The company whose name is on two of the laptop computers and three of the phones in my family pays almost no taxes, largely due to an arrangement that books most of its income to Ireland which has graciously consented to tax almost none of that income in exchange for investments that boost the local economy. The tax rate imposed by Ireland on Apple's profits is a mere 0.005%. The boost is not insubstantial. Apple's European headquarters is in Ireland and it's operations there create thousands of good Irish jobs.
How big of a tax break is Apple getting? According to the European Union which says that the tax break violates E.U. treaties, about $14.5 billion. In other words, about $3,000 of taxes avoided for every man, woman and child in Ireland.

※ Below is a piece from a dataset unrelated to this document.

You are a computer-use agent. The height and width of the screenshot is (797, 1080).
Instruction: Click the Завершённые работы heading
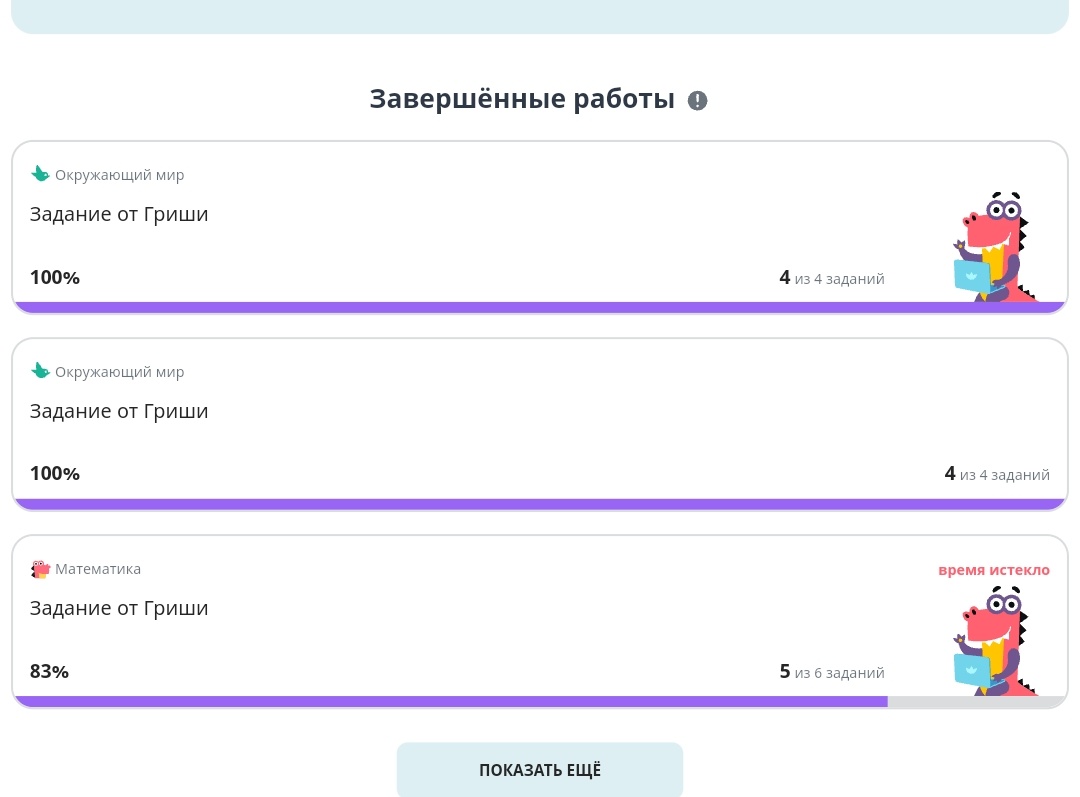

Ireland, meanwhile, is doing its damnedest not to collect any of it, because it knows that Apple's love for Ireland is runs no deeper than the tax break it gets.
U.S. diplomats, in turn, also wants the E.U. to back off, not because it loves the fact that Apple can park tens of billions of dollars of untaxed cash in affiliated foreign companies, but because the U.S. Treasury will get a piece of the action should Apple ever wish to repatriate the funds.

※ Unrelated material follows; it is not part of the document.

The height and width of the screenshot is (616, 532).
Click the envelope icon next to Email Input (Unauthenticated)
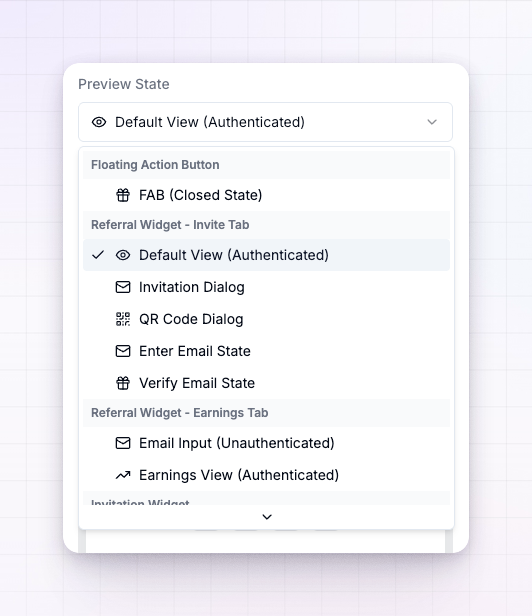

The arguably legal techniques that Apple is using to indefinitely defer its income in a foreign tax haven are not new.
When I was an intern for a Congressman on the Ways and Means Committee while I was in college, one of the projects that was perennially on the to do list in the office, but never got tackled because it was such a daunting issue to understand well enough to know how to reform it, was the indefinite deferral of taxation of income allocated to tax havens of foreign affiliates of major U.S. companies.
A quarter of a century later, the tax break is still there and it has gotten obscene.